## Yazılı görev a
Sayfa metnine göre vergi muafiyetinin yerli telefonlarla sınırlı olacağı haberleri hangi tarihte yapılan Kabine toplantısından yansıdı?

ÖTV

VERGİSİZ CEP TELEFONU VAADİ MASALA DÖNMESİN. GENÇLERİN MASAL DİNLEME ÇAĞI ÇOKTAN GEÇTİ.

VERGİSİZ CEP TELEFONU VAADİNDE İPE UN MU SERİLİYOR?

Cumhurbaşkanlığı seçim yarışı sırasında Sayın Recep Tayyip Erdoğan tarafından “Yükseköğrenimdeki gençlerimize bir defaya mahsus olmak üzere cep telefonu ve bilgisayar ediniminde vergi muafiyeti sağlayacağız, ayrıca aylık 10 GB ücretsiz internet vereceğiz.” vaadinde bulunulmuştu. 28 Mayısta seçimler neticelendi ve gençler o günden beri verilen sözün tutulmasını bekliyorlar.

Aradan üç ay geçti. Ama gençlere verilen söz yerine getirilmedi. Ancak basına yansıyan haberlerden, cari açık, bütçe yükü ve benzeri gerekçelerle verilen sözün sulandırıldığı izlenimi edinilmektedir. Nitekim, 22 Ağustos 2023 tarihinde yapılan Kabine toplantısından yansıyan haberler, vergi muafiyeti tanınacak telefonların yerli telefonlarla sınırlı olacağını belirttiği yönünde. Aşağıda bu yöndeki haberden bir paragrafı aynen sunuyorum:

Şimşek, yapılan çalışmada indirimin sadece yerli telefonlarla sınırlı olacağını ifade etti. Toplantıda olan Sanayi ve Teknoloji Bakanı Fatih Kacır yerli denilince tek bir telefon markasının söz konusu olmadığını, Türkiye’de yatırımı olan uluslararası markaların da bu indirimden yararlanabileceğine işaret etti. Bu konuda bir sonraki kabine toplantısına kadar çalışma yapılmasına ve o çalışmanın değerlendirilmesine karar verildi.CNNTÜRK

VERGİSİZ TELEFONUN CARİ AÇIK GEREKÇESİ: GENÇLER MASAL ÇAĞINI ÇOKTAN GEÇTİLER.

## Yazılı görev b
Girdilerde "At what coordinates should I click to accomplish: Tap" ifadesini içeren satırdan "Action: click(530, 540)" ifadesini içeren satıra kadar uzanan bölümü, her iki uçtaki satır da dahil olmak üzere, değiştirmeden alıntılayın.

Çıkarılan kayıtlar:
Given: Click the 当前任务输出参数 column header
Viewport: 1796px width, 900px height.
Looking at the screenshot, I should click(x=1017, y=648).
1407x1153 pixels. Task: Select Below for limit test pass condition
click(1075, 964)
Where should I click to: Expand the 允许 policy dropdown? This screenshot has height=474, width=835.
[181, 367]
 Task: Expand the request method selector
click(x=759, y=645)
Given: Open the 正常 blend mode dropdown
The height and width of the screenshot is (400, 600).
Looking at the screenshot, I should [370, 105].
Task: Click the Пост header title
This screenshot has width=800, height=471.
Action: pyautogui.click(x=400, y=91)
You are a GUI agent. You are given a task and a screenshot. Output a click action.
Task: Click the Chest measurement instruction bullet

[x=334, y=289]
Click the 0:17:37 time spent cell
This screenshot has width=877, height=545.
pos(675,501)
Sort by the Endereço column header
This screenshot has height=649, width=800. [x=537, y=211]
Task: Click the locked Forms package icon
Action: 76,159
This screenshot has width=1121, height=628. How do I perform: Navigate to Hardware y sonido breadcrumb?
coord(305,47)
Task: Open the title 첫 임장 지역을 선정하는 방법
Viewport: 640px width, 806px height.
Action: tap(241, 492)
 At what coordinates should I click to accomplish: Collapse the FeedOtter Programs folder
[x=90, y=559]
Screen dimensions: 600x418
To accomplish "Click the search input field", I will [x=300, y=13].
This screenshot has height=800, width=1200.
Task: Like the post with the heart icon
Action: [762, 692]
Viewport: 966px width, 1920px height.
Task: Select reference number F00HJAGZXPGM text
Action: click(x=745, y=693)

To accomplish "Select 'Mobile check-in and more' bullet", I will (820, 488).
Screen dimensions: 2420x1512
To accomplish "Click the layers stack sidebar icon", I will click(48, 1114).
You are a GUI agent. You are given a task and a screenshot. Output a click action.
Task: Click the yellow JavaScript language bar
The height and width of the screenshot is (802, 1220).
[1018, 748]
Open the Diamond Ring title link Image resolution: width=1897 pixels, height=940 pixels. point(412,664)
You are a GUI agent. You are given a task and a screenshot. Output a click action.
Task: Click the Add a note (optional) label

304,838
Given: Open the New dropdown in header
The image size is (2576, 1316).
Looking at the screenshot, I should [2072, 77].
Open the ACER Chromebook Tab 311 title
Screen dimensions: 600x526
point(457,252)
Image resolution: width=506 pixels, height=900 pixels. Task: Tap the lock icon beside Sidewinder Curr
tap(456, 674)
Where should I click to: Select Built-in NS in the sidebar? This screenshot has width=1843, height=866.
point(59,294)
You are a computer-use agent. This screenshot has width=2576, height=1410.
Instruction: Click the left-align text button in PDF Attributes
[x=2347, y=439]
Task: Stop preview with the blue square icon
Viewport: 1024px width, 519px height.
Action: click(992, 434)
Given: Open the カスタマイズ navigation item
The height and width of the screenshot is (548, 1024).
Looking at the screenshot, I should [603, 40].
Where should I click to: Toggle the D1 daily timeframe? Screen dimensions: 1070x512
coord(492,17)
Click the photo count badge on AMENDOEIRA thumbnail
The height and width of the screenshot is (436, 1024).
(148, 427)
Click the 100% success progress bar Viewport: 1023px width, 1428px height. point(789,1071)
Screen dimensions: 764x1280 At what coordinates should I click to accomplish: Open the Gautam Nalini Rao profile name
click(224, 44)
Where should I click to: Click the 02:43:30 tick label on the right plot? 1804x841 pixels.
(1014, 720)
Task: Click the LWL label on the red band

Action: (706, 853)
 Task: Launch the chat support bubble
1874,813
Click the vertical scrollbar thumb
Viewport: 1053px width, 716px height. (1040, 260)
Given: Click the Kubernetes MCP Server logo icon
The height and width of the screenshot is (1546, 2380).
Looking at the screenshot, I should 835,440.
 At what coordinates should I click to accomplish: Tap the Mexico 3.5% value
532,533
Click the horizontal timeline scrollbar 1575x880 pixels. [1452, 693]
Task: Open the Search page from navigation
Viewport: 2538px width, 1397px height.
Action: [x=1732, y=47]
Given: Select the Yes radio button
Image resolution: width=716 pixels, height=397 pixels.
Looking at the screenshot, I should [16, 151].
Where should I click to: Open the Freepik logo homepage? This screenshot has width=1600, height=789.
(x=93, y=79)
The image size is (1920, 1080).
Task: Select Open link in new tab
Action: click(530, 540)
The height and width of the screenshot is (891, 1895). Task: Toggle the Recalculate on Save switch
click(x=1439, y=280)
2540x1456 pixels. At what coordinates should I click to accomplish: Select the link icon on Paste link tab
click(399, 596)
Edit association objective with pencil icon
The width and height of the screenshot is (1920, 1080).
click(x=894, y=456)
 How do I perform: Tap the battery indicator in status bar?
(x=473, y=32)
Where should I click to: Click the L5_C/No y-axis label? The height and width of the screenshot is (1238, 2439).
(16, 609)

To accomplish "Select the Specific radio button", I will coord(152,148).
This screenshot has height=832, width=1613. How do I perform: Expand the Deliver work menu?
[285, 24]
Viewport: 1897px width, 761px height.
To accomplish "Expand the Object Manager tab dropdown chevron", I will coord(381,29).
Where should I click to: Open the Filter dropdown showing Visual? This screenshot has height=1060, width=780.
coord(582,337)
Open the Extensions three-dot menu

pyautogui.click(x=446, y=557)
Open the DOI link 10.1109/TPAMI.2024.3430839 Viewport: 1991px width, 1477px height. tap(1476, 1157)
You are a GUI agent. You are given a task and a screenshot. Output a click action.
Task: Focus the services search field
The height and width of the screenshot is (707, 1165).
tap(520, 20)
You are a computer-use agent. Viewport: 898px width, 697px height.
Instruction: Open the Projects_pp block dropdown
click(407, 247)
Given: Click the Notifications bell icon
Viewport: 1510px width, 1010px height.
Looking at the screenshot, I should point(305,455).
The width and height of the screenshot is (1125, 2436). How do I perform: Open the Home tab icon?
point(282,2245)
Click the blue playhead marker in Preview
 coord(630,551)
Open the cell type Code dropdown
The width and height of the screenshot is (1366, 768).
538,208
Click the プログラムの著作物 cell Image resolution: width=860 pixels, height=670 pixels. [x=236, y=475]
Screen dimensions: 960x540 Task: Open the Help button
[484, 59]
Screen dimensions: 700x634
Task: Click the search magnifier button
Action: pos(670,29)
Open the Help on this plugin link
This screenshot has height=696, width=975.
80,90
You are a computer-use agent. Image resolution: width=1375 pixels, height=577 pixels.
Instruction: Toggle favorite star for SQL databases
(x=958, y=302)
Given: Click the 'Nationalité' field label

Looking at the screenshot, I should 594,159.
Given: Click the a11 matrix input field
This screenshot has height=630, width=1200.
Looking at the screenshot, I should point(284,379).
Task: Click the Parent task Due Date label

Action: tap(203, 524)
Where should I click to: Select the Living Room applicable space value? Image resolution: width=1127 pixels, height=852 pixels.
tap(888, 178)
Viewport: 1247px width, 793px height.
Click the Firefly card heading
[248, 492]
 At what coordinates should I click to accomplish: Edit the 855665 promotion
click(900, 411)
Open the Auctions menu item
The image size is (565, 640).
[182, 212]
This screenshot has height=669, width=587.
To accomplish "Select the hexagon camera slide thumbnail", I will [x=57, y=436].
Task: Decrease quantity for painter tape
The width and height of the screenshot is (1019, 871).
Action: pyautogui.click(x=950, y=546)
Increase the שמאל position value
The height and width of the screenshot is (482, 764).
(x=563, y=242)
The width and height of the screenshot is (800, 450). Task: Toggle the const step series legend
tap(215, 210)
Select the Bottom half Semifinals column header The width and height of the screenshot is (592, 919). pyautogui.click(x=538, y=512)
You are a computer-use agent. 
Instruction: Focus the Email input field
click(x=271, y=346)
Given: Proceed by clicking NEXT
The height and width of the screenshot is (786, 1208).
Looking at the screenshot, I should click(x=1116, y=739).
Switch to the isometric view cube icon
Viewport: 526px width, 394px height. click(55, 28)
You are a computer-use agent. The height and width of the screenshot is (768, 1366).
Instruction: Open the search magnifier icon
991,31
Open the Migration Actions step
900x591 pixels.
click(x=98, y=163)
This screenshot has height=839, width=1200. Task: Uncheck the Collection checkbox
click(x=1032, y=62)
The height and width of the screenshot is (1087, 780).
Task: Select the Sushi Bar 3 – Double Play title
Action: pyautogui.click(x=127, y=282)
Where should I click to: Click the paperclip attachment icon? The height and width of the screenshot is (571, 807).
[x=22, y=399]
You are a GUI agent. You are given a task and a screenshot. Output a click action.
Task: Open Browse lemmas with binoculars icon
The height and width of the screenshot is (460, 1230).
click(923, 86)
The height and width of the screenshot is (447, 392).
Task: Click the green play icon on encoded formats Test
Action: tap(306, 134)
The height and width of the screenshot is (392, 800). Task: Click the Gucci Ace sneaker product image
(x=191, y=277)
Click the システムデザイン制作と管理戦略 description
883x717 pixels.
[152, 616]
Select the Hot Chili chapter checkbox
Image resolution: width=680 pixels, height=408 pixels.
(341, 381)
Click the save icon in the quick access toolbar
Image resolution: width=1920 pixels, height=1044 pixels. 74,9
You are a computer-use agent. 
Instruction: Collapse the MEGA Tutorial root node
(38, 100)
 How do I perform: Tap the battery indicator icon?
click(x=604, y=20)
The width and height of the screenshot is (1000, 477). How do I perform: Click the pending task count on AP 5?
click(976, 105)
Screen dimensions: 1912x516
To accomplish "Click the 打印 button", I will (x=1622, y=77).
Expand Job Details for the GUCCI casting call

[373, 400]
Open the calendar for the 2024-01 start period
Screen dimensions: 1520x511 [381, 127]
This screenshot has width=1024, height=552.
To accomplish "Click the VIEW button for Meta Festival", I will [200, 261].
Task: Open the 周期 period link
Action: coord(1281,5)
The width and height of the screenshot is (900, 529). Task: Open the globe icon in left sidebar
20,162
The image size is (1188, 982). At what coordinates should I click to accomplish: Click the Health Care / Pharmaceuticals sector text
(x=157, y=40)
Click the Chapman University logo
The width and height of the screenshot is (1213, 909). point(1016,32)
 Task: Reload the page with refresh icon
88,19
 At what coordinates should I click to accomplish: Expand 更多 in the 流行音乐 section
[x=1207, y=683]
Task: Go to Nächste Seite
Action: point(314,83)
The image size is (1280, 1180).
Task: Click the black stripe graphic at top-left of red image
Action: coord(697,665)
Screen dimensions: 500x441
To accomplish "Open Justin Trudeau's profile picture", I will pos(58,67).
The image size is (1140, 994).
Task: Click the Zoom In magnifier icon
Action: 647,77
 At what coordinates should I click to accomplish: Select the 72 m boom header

## Tam yanıt a
22 Ağustos 2023

## Tam yanıt b
 At what coordinates should I click to accomplish: Tap the Mexico 3.5% value
532,533
Click the horizontal timeline scrollbar 1575x880 pixels. [1452, 693]
Task: Open the Search page from navigation
Viewport: 2538px width, 1397px height.
Action: [x=1732, y=47]
Given: Select the Yes radio button
Image resolution: width=716 pixels, height=397 pixels.
Looking at the screenshot, I should [16, 151].
Where should I click to: Open the Freepik logo homepage? This screenshot has width=1600, height=789.
(x=93, y=79)
The image size is (1920, 1080).
Task: Select Open link in new tab
Action: click(530, 540)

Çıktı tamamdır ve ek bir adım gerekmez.